A noter cependant qu’en 2014, selon quatre experts internationaux, désignés par la revue Addiction, s’appuyant sur la prévalence mondiale de la dépendance aux drogues licites et illicites, il y aurait en Tunisie : 2,5 millions de sujets accros au tabac, 639 000 à l’alcool, 385 000 au cannabis, 33 000 aux drogues injectables, 163 000 aux jeux, ce qui représenterait globalement, en tenant compte des poly-toxicomanies, environ 20% de la population.
Comment peut –on évaluer l’approche légale de ce phénomène qui, comme vous le dites, ne cesse de prendre de l’ampleur ?
Notre pays a pris un certain retard pour ajuster sa réaction à ce fléau universel car il est resté sous l’emprise de la Loi 92-52 relative aux stupéfiants parue le 18 mai 1992, laquelle considère la question des addictions, non pas à travers le prisme de la santé mais plutôt à travers celui de la sécurité, adoptant ainsi le principe de l’addiction-délinquance avec toutes les conséquences sur les stratégies et les conditions et lieux de prise en charge.
En effet, la Loi 92-52 permet au sujet dépendant, une seule fois dans sa vie, de bénéficier de soins, sans subir les sanctions pénales de 1 à 5 ans d’emprisonnement et de 1000 à 3000 dinars d’amende, sanctions qui étaient alourdies jusqu’au mois de mai 2017 par l’interdiction au juge de recourir aux circonstances atténuantes. Le bénéfice des soins étant d’ailleurs tributaire de l’avis favorable de la commission nationale des toxicomanies présidée par un juge et siégeant au ministère de la Santé. En sachant que si le sujet dépendant se présente spontanément au médecin pour se soigner, ce dernier est tenu d’en informer les autorités judiciaires.
Ces contraintes légales vis-à-vis de la demande de soins ont, d’une part, amené le sujet dépendant à reporter au plus tard possible le bénéfice de cette unique occasion de se soigner sans être emprisonné jusqu’à ce qu’il soit arrêté pour délit de consommation, et d’autre part, ont fait que les médecins soignants ne se bousculent pas pour accepter de prendre en charge ces patients, rebutés à l’idée de devoir les dénoncer aux autorités judiciaires.
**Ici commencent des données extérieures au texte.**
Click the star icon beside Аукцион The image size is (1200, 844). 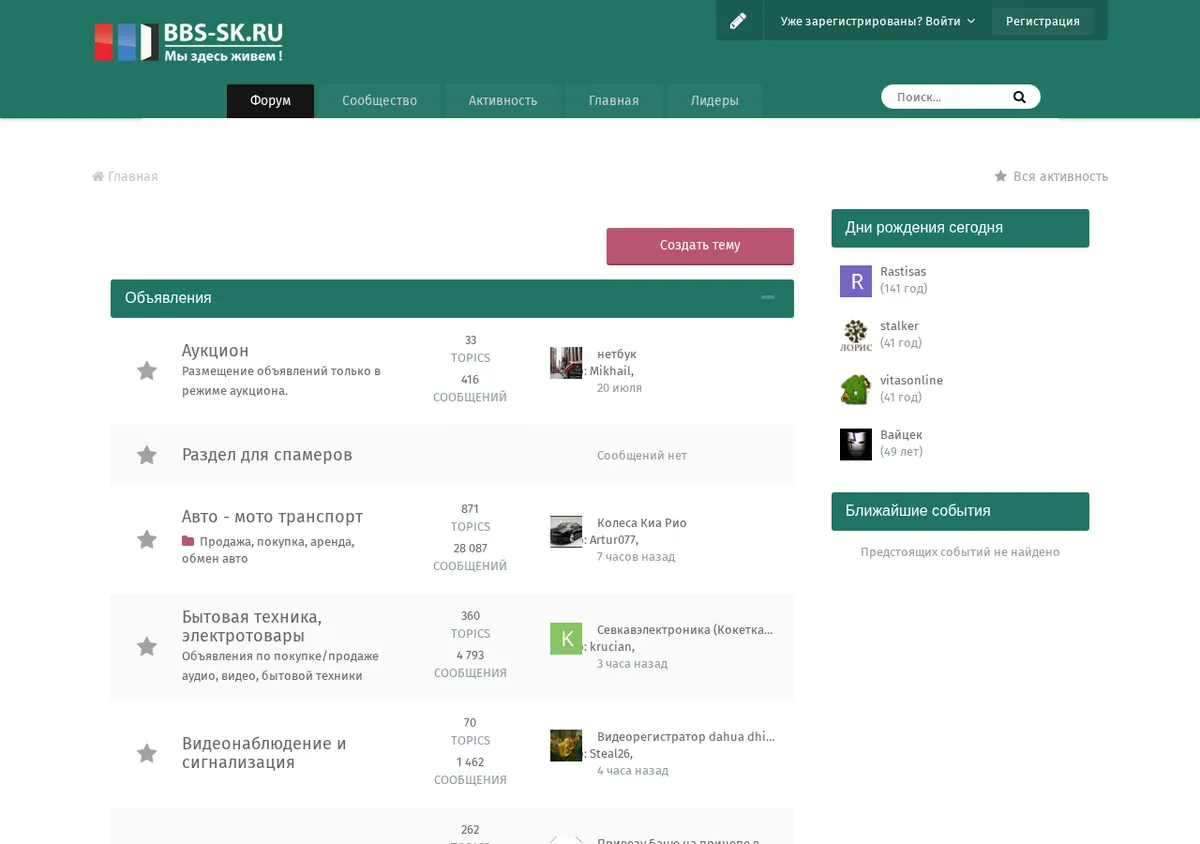147,371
Qu’en est-il des moyens de thérapie d’une manière générale, particulièrement la situation des centres de désintoxication ?
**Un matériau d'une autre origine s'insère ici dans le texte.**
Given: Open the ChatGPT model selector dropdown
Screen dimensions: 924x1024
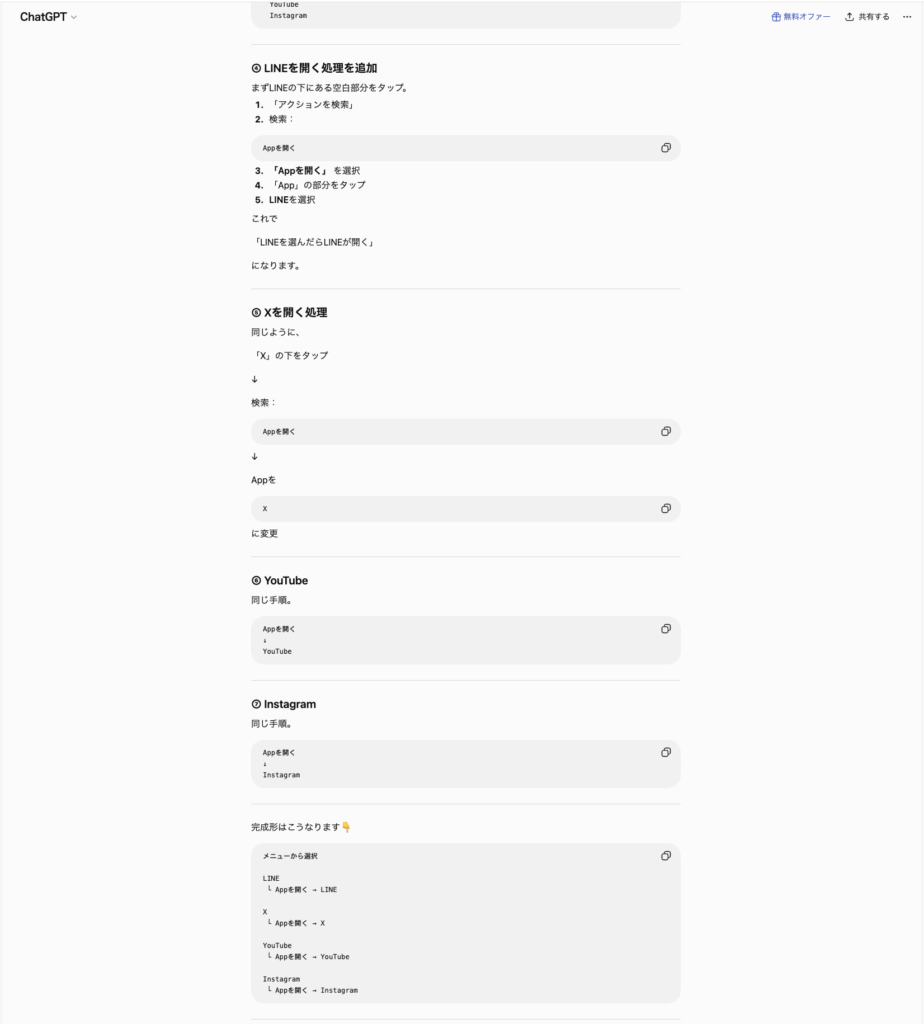Looking at the screenshot, I should click(48, 17).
En dehors du Centre « Espoir » de Jebel-Oust, ouvert en 1999 en tant qu’arrière chambre de l’institution pénitentiaire et n’ayant pu s’ouvrir aux quelques dizaines de sujets libres qui osaient s’y présenter que par un coup de force du médecin responsable, les médecins, dans l’ensemble des autres régions du pays, se débattaient comme ils pouvaient face aux demandes discrètes de soins quitte à se rabattre sur des centres de « désintoxication » montés par des privés ou par une association à caractère social qui n’obéissant ni à un quelconque cahier des charges d’institution sanitaire ni au moindre contrôle des organes du ministère de la Santé…Un projet de loi organique intitulé « Loi organique 79-2015 relative aux stupéfiants » qui prévoit l’ouverture de centres de désintoxication sous la houlette du ministère de la Santé, est en stand-by à l’ARP depuis le 31 décembre 2015 ! L’addiction aux stupéfiants étant un problème de santé publique, elle devrait figurer parmi les priorités des pouvoirs publics. C’est loin d’être le cas.
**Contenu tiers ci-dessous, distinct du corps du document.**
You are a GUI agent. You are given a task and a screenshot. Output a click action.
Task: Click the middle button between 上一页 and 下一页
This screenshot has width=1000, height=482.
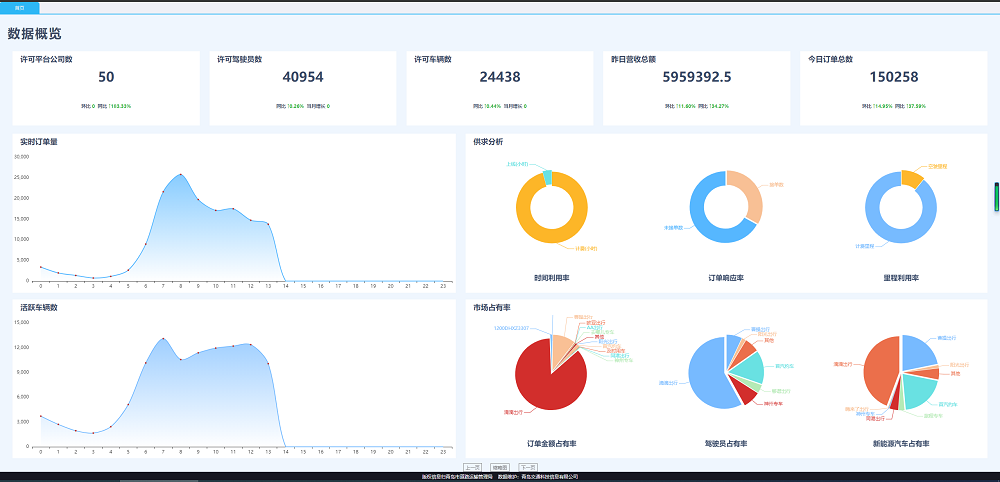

En effet, conclut-il, les données récentes de la littérature médicale démontrent bien qu’il s’agit d’une maladie chronique à multiples rechutes qui atteint des centres cérébraux situés au niveau du système limbique et qui trouve son origine dans une myriade ou une toile de facteurs héréditaires, psychologiques et sociaux alimentés par les réseaux physiques ou électroniques de distribution des substances psycho-actives, des jeux vidéo, de hasard… ».